Why do we need to account for leader election time here? This test should not cause a restart of our controllers. The original 1m duration seems like it has been sufficient for expotential backoff concerns?

In addition, the underlying assumption of this check requires that the same controller process returns the first error and then backs off until the issue is resolved. If there is a restart of the pod during this test, that would result in a false positive because we are longer sure that the error self-resolves without requiring a pod restart.

NOTE: OLMv0 has quite a few cases where we say "have you tried restarted the catalog-operator and olm-operator pods?" This test and other tests related to automatic recovery and self-healing are here to make sure we do not require pod restarts to get things working again.

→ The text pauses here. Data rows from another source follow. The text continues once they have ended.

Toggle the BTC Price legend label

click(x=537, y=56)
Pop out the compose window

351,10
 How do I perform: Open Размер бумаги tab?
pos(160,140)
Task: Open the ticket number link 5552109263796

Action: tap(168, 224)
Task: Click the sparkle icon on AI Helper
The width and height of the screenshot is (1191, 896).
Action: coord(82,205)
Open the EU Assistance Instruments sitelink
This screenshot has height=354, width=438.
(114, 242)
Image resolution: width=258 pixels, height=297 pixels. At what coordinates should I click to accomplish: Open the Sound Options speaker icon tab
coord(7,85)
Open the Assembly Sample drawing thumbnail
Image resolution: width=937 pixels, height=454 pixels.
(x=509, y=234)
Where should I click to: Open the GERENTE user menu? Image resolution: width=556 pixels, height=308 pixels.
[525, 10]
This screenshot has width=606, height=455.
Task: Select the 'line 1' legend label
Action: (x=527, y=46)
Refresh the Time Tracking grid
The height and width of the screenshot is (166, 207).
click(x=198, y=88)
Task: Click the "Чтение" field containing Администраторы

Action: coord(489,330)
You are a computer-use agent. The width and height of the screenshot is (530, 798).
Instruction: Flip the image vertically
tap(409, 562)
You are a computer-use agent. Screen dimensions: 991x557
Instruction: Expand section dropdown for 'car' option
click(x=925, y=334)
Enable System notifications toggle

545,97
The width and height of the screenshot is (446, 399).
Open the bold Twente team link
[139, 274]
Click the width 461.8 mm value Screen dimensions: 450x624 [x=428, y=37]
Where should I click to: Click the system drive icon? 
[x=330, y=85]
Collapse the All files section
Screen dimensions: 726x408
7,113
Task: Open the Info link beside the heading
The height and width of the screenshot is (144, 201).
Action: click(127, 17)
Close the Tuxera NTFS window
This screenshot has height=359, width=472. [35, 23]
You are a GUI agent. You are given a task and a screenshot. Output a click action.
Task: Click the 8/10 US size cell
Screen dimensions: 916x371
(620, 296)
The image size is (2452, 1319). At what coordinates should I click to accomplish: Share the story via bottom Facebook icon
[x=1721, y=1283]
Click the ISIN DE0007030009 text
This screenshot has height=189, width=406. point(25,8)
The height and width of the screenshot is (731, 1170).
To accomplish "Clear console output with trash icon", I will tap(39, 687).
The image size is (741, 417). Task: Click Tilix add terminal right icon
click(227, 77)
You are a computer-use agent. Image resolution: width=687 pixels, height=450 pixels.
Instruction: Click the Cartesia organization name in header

joelanford · 2025-12-09T20:20:22Z

test/e2e/cluster_extension_install_test.go

 		require.Contains(ct, cond.Message, "Installed bundle")
 		require.NotEmpty(ct, clusterExtension.Status.Install)
-	}, pollDuration, pollInterval)
+	}, extendedPollDuration, pollInterval)


Same as above:

Why do we need to account for leader election time here? This test should not cause a restart of our controllers. The original 1m duration seems like it has been sufficient for expotential backoff concerns?

jianzhangbjz · 2025-12-10T04:50:14Z

I often encounter this kind of failure, which was not introduced by this PR. It shows that reducing pollDuration from 3 minutes back to 1 minute caused a timeout. The test is expecting Reason: "Succeeded" but it's still "Retrying" after 1 minute.
The previous timeout adjustment was made to address various timeout failures. Anyway, to preserve pollDuration = time.Minute, I added catalogPollDuration = 3 * time.Minute.

=== RUN   TestClusterExtensionInstallReResolvesWhenNewCatalog
    cluster_extension_install_test.go:473: When a cluster extension is installed from a catalog
    cluster_extension_install_test.go:474: It resolves again when a new catalog is available
    cluster_extension_install_test.go:515: It resolves the specified package with correct bundle path
    cluster_extension_install_test.go:516: By creating the ClusterExtension resource
    cluster_extension_install_test.go:519: By reporting a successful resolution and bundle path
    cluster_extension_install_test.go:520: 
        	Error Trace:	/home/runner/work/operator-controller/operator-controller/test/e2e/cluster_extension_install_test.go:525
        	            				/opt/hostedtoolcache/go/1.24.6/x64/src/runtime/asm_amd64.s:1700
        	Error:      	Not equal: 
        	            	expected: "Succeeded"
        	            	actual  : "Retrying"
        	            	
        	            	Diff:
        	            	--- Expected
        	            	+++ Actual
        	            	@@ -1 +1 @@
        	            	-Succeeded
        	            	+Retrying
    cluster_extension_install_test.go:520: 
        	Error Trace:	/home/runner/work/operator-controller/operator-controller/test/e2e/cluster_extension_install_test.go:520
        	Error:      	Condition never satisfied
        	Test:       	TestClusterExtensionInstallReResolvesWhenNewCatalog
    helpers.go:330: By deleting ClusterCatalog "test-catalog-v8j2d2kn"
    helpers.go:339: By deleting ClusterExtension "clusterextension-bqjfp4lc"
    helpers.go:303: By waiting for CustomResourceDefinitions of "clusterextension-bqjfp4lc" to be deleted
    helpers.go:311: By waiting for ClusterRoleBindings of "clusterextension-bqjfp4lc" to be deleted
    helpers.go:319: By waiting for ClusterRoles of "clusterextension-bqjfp4lc" to be deleted
    helpers.go:349: By deleting ServiceAccount "clusterextension-bqjfp4lc"
    helpers.go:358: By deleting Namespace "clusterextension-bqjfp4lc"
--- FAIL: TestClusterExtensionInstallReResolvesWhenNewCatalog (68.41s)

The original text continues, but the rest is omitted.